> **Problem**
Retype the entries exactly; omit all pictures.

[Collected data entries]
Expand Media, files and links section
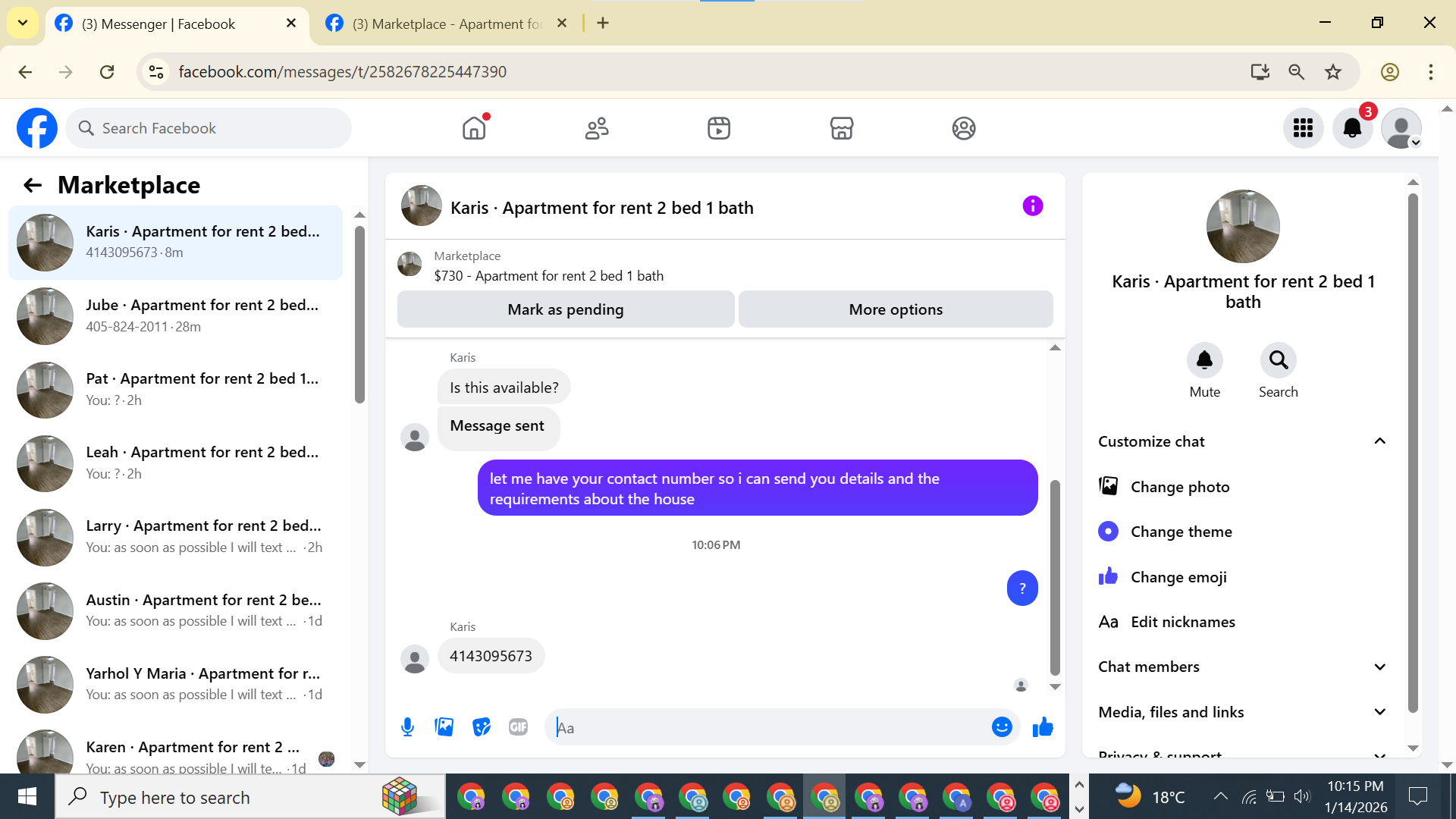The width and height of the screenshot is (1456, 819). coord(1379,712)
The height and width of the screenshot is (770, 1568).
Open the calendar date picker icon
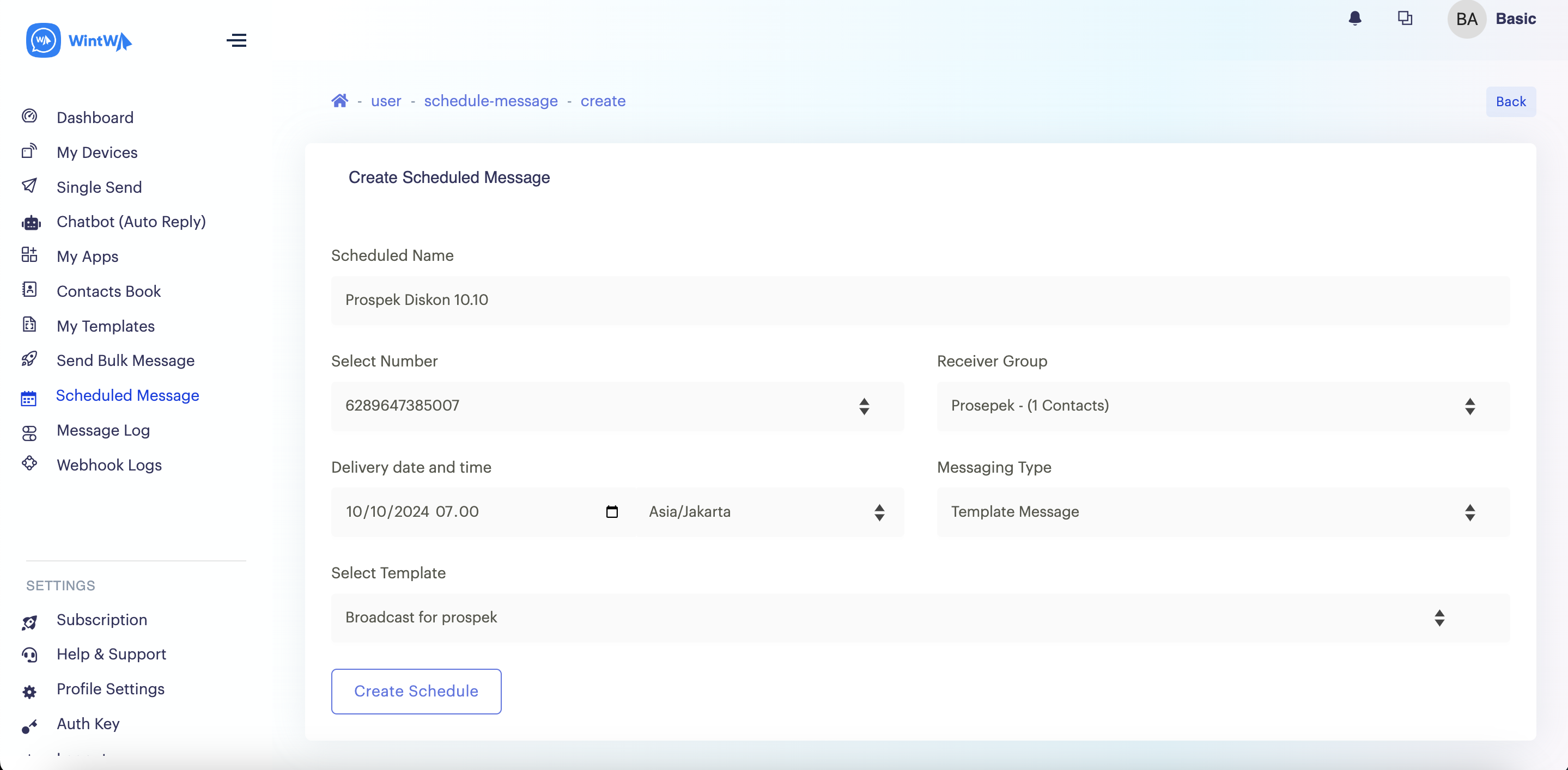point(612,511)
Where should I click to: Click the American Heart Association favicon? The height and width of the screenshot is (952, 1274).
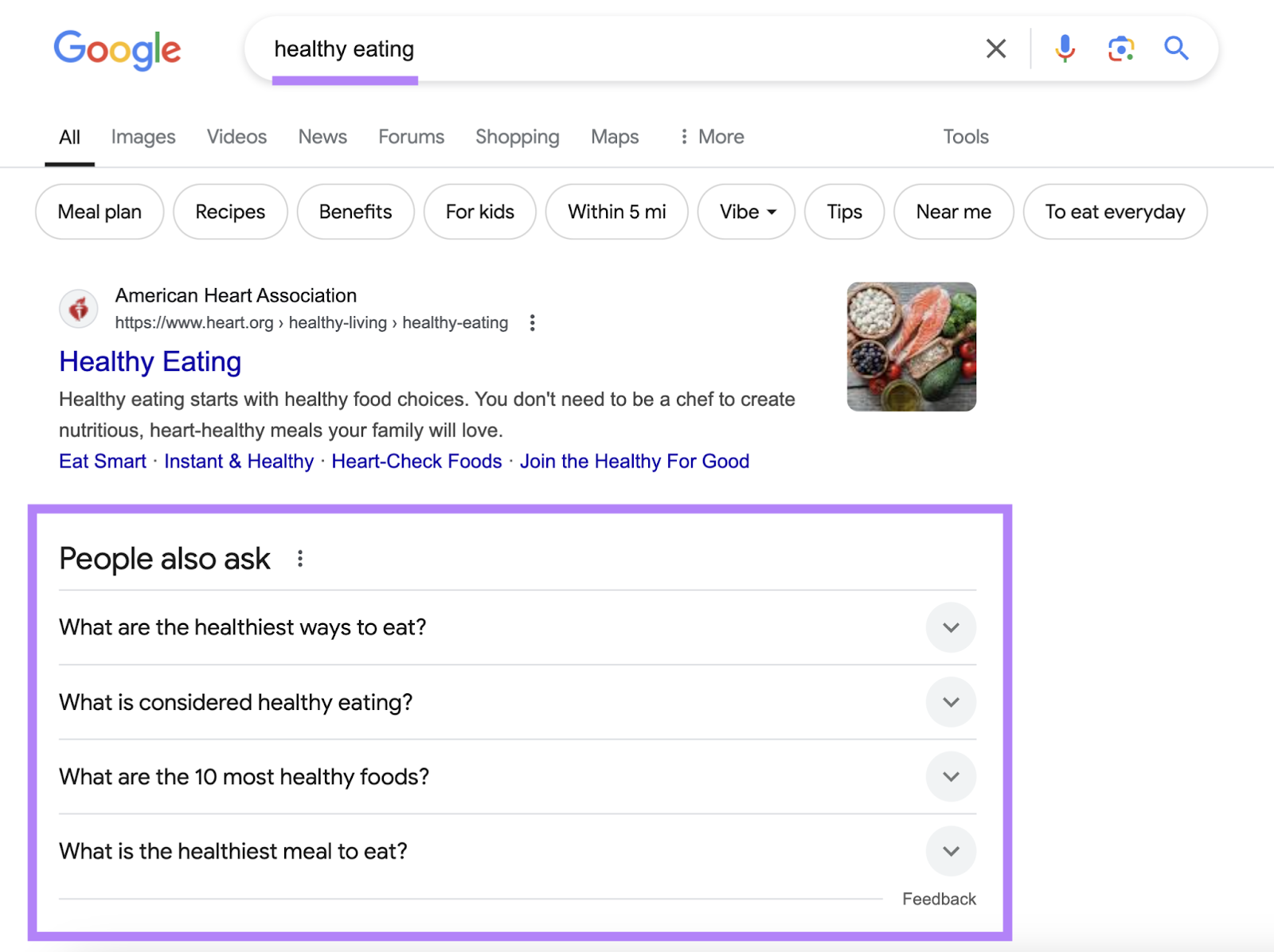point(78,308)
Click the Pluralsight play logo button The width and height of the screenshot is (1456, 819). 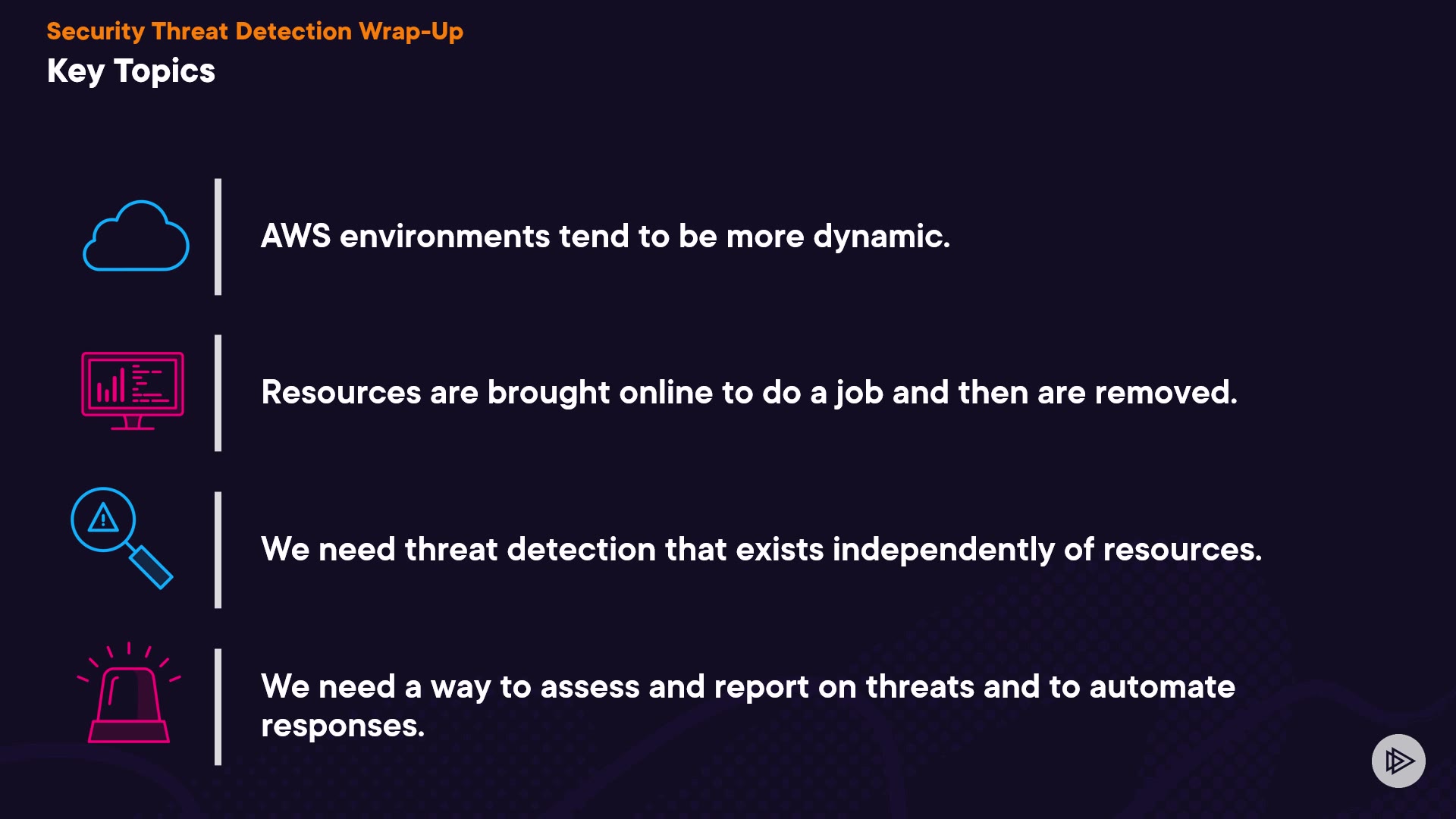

> **Response to this exercise**
Expand Media, files and links section
The width and height of the screenshot is (1456, 819). coord(1379,712)
The height and width of the screenshot is (770, 1568).
Open the calendar date picker icon
point(612,511)
Where should I click to: Click the American Heart Association favicon? The height and width of the screenshot is (952, 1274).
point(78,308)
Click the Pluralsight play logo button The width and height of the screenshot is (1456, 819). 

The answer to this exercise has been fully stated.